WHAT IS BEING ASKED:
Rewrite everything from the line containing "coordinates (76, 765)." down to the line containing "center [367, 72].", replacing "width and height" with "size" and changing nothing else.

Collected data:
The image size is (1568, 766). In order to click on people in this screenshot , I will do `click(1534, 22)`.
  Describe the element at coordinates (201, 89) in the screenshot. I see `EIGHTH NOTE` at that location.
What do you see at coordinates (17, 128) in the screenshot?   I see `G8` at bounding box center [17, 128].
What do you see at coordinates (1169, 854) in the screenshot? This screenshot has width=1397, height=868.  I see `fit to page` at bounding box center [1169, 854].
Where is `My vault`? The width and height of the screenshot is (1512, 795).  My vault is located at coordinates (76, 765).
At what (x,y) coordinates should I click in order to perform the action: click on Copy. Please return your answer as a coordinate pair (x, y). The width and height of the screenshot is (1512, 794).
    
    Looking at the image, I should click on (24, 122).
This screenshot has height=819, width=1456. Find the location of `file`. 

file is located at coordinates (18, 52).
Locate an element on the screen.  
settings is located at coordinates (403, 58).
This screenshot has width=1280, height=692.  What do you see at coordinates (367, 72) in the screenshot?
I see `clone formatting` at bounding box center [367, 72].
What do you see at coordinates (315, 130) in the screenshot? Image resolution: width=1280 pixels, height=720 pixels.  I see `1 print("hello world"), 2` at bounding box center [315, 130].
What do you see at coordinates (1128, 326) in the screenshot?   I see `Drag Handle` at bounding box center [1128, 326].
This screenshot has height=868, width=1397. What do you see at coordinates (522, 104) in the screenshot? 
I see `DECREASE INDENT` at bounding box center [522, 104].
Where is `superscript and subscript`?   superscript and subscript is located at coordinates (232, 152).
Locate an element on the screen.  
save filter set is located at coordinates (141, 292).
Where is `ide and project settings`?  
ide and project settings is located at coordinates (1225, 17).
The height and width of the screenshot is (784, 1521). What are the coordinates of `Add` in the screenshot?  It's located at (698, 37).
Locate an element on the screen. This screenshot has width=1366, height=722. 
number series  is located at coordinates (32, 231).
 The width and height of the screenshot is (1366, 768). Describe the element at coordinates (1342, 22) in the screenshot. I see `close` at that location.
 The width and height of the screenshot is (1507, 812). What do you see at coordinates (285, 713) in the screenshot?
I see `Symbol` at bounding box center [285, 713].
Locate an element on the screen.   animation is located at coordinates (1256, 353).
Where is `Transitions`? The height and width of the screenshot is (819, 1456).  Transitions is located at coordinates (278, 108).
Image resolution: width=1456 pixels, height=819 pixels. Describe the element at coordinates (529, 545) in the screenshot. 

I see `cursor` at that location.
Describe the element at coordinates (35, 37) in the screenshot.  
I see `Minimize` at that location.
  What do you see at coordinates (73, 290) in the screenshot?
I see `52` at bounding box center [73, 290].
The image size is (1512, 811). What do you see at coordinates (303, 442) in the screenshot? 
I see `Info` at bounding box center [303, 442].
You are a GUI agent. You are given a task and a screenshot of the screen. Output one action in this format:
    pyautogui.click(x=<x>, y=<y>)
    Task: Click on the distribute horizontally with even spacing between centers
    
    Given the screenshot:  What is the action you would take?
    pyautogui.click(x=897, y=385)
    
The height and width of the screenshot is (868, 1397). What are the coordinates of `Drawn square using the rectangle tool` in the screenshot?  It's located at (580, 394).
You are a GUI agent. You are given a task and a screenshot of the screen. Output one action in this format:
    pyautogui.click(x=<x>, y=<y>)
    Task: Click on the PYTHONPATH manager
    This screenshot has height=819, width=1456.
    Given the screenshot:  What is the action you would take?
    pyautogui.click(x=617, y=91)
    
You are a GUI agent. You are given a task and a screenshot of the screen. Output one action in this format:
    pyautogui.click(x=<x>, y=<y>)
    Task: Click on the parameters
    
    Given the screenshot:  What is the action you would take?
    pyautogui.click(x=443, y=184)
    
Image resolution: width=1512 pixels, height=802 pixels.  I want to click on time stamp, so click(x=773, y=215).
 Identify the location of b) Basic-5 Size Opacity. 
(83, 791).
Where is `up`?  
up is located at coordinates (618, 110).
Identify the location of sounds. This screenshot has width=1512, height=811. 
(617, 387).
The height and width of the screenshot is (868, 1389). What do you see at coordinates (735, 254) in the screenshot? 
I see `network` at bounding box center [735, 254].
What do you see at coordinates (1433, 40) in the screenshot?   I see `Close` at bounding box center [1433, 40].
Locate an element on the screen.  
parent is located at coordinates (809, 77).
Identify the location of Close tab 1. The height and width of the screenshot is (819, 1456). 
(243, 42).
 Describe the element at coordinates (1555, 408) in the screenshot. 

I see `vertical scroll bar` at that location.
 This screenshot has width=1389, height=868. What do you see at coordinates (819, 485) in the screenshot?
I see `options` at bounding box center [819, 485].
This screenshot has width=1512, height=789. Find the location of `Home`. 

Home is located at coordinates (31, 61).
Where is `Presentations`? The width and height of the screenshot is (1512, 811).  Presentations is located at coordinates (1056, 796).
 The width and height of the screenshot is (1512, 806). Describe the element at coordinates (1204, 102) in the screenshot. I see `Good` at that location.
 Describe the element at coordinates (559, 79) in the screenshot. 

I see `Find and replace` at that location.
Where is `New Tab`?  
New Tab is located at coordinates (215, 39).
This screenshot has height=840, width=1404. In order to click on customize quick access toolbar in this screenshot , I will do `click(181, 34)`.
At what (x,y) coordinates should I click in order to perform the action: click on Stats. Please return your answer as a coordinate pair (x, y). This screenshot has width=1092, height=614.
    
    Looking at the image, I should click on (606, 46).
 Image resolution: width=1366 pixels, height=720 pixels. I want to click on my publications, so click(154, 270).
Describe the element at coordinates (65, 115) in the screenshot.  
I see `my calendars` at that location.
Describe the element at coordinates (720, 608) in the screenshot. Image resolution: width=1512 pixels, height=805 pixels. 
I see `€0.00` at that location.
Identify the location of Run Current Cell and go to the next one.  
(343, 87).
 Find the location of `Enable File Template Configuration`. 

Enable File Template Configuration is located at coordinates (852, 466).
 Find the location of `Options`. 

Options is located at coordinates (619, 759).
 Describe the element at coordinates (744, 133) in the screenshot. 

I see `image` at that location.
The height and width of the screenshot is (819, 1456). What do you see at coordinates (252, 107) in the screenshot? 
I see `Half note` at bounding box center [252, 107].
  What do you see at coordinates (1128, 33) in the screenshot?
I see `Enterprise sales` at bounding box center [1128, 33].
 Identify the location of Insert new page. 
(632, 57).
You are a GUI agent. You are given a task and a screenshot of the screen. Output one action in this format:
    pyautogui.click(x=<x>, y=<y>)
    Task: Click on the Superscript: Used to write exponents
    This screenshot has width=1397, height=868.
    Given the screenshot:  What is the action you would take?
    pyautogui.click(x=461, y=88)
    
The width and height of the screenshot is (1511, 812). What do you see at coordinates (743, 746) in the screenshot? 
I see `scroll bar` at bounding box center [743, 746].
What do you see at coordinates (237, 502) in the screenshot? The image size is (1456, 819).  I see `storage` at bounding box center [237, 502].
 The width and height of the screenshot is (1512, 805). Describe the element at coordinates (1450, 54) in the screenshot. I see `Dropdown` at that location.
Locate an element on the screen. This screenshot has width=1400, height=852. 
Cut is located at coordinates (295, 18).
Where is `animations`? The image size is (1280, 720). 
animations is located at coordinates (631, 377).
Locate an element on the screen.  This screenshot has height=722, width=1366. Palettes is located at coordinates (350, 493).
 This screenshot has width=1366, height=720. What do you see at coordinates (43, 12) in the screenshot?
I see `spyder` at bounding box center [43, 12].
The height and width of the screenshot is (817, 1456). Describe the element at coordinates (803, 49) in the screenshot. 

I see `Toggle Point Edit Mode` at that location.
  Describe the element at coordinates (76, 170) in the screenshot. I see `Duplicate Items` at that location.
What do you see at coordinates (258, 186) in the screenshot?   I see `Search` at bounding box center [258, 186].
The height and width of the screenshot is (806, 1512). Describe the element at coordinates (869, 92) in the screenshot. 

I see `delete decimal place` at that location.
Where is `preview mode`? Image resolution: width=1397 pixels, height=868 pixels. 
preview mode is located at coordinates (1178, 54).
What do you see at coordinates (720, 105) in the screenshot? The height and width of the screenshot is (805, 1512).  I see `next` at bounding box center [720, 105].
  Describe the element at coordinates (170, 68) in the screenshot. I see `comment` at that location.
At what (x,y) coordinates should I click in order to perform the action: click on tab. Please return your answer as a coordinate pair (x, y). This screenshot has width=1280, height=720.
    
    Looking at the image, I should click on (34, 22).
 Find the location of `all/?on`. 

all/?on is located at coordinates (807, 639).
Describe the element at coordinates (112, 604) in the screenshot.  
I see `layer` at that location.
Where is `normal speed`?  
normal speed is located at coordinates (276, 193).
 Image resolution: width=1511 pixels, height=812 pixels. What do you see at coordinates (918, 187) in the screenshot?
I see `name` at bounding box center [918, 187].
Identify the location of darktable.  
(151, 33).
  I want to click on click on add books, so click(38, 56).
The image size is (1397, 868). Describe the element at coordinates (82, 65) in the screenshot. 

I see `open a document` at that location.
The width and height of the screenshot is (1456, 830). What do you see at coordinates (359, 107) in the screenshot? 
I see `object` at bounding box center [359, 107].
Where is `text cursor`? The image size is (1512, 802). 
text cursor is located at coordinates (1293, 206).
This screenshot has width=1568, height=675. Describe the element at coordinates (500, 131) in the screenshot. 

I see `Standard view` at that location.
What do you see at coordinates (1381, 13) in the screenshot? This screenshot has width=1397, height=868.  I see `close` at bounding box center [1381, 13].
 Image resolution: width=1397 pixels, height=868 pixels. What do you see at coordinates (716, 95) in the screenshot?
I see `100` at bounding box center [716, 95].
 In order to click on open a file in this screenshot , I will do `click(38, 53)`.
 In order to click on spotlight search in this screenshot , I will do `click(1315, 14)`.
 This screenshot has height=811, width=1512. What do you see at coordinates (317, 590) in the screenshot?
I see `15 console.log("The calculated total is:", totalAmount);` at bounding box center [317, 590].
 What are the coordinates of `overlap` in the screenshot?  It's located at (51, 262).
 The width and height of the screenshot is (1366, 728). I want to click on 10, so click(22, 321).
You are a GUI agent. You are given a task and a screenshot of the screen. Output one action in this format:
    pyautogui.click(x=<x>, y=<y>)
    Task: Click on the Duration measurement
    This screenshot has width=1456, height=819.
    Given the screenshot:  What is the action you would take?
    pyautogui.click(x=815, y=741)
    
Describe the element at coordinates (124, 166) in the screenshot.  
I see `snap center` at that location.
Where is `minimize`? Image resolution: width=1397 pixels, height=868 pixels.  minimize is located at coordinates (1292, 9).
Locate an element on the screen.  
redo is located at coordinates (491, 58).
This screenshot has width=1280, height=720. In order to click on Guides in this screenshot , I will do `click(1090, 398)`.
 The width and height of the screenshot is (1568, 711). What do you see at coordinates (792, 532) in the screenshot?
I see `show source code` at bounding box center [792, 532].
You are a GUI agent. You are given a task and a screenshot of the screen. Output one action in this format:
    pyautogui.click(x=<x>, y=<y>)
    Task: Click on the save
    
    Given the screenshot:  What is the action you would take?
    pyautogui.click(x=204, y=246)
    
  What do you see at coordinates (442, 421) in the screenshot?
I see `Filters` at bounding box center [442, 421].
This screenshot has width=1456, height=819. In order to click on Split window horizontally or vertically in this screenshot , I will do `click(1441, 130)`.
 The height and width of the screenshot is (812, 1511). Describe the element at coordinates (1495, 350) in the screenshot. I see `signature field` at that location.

TASK OUTPUT:
Where is `My vault`? The size of the screenshot is (1512, 795).  My vault is located at coordinates (76, 765).
At what (x,y) coordinates should I click in order to perform the action: click on Copy. Please return your answer as a coordinate pair (x, y). The size of the screenshot is (1512, 794).
    
    Looking at the image, I should click on (24, 122).
This screenshot has height=819, width=1456. Find the location of `file`. 

file is located at coordinates (18, 52).
Locate an element on the screen.  
settings is located at coordinates (403, 58).
This screenshot has width=1280, height=692.  What do you see at coordinates (367, 72) in the screenshot?
I see `clone formatting` at bounding box center [367, 72].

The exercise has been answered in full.